If you drop a unique or primary key constraint the index that supports it may be dropped at the same time – but this doesn’t always happen. Someone asked me recently if it was possible to tell whether or not an index would be dropped without having to find out the hard way by dropping the constraint. The answer is yes – after all, Oracle has to make a decision somehow, so if we can find out how it makes the decision we can predict the decision.
So here’s my best theory so far – along with the observations that led to it. First, run a trace while dropping a primary key constraint and see if this gives you any clues; on an instance running 10gR2 I noticed the following statement appearing in the trace file immediately after the delete from cdef$ (constraint definitions).
select o.owner#, i.property, o.name from obj$ o, ind$ i where i.obj# = o.obj# and o.obj#=:1 ;
Given this clue, the obvious next step is to look in sql.bsq (or dcore.bsq if you’re running 11g) to see what it says about column ind$.property, and we find the following comment:
/* The index was created by a constraint : 0x1000 */
This looks promising, so let’s try a few experiments to see what happens in a few cases of creating indexes and constraints – here’s a starting sample:
create table t1 (n1 number); alter table t1 add constraint t1_pk primary key (n1); create table t1 (n1 number); create unique index t1_pk on t1(n1); alter table t1 add constraint t1_pk primary key (n1);
In the first case (which generated the index automatically) ind$.property held the value 4097; in the second case, where I created the index explicitly, it held the value 1. (For the less mathematically inclined, 0×1000 = decimal 4096). So it would appear that if we want to know if an index would be dropped as the constraint was dropped, we need only check to see if bitand(ind$.property,4096) = 4096. If the predicate evaluates to true the index will be dropped. (But see comment 3 and the reply below – the test should almost certainly be bitand(ind$.property,4097) = 4097)

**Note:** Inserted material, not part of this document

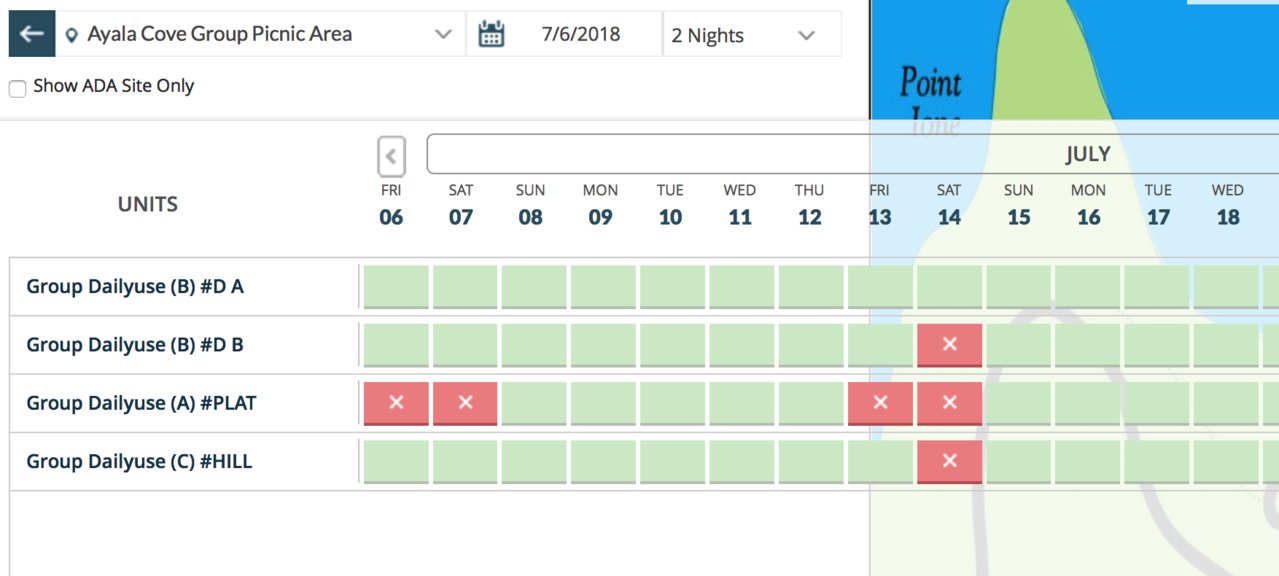The image size is (1279, 576).
Task: Click the JULY month header bar
Action: [853, 154]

The exact SQL for the check is left as an exercise to the reader – you will probably want to join ind$ to obj$ to user$.
Footnote: this particular bit of the property column doesn’t seem to be exposed in any of the data dictionary views; but if anyone knows of any other way to see it then I’d be interested to hear about it, especially if you don’t have to have access to the sys schema to see it.